They have their own mattress, inbuilt mossie net and weigh pretty much nothing. We stuffed it into our suitcase. And, no, (sadly) this article has not been sponsored by Koo-di.

 

• Next thing on the agenda, getting to the airport with all this stuff. If you are flying to Dublin airport and looking at long-term parking options, might I suggest the Red car park? True, the Blue Car Park is slightly cheaper, but if you can pay the extra tenner; the time you’ll save and the nerves you won’t shred. The difference between 5 minutes away and 15 minutes away is quite a mammoth chasm when you’re short on time. Plus, the Red car park has actual tarmac, not shards of shingle, no parking lines, etc.

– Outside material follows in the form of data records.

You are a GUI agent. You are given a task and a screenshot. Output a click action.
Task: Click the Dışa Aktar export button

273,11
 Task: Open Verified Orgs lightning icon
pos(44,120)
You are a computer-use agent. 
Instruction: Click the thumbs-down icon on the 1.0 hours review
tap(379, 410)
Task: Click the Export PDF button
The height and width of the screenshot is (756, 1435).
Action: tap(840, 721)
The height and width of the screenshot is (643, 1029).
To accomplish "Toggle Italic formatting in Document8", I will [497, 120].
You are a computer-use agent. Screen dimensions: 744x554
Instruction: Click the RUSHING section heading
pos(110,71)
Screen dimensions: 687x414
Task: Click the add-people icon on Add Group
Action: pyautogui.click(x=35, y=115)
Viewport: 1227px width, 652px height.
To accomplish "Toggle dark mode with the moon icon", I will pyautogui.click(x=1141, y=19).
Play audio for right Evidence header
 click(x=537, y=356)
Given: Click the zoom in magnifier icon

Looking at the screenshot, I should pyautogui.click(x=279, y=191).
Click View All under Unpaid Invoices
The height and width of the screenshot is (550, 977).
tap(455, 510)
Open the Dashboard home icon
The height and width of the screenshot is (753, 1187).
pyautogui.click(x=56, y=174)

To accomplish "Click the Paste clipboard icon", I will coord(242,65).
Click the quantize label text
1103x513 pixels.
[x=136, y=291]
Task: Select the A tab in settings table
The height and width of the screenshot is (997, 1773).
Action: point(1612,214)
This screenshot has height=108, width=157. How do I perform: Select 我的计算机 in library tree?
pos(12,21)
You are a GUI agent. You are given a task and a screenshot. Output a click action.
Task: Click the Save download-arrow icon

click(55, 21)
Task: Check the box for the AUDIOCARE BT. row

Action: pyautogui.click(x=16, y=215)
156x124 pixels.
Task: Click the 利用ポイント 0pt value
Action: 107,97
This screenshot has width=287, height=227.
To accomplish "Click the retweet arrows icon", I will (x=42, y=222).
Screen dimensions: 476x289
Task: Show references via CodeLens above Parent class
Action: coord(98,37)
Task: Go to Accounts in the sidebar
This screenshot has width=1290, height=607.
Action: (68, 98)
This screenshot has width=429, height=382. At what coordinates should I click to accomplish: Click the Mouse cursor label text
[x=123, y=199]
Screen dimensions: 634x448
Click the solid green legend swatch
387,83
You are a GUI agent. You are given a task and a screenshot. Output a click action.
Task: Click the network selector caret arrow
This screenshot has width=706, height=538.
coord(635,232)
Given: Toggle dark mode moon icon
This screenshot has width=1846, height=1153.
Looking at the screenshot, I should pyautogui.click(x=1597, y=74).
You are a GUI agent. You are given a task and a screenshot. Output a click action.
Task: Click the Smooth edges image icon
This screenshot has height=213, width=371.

• Now that you’ve got all the crap and left it at the baggage drop, what next? Surviving the dreaded security queue. To be honest, we have never had a problem getting through security with children. If anything, it’s been quicker. There always seemed to be someone quickly ushering us and the buggy through wheelchair access areas.

The downsides; if you happen to have any baby foods or milk stowed away, you will have to wait for a marginal amount of time for it to be tested to make sure it’s not drugs / combustible. There is something that may hurry the process along, however. Airport Genie. It’s currently only available in Dublin Airport, in both terminals, and goes under the title of Fast Track. According to DublinAirport.com, this service – which sees you clear security in 10 minutes or less – also “entitles you SMS flight updates and get 10% off when you shop in The Loop.” It will cost you between €5.99 – €7.99, depending on the date and time of travel.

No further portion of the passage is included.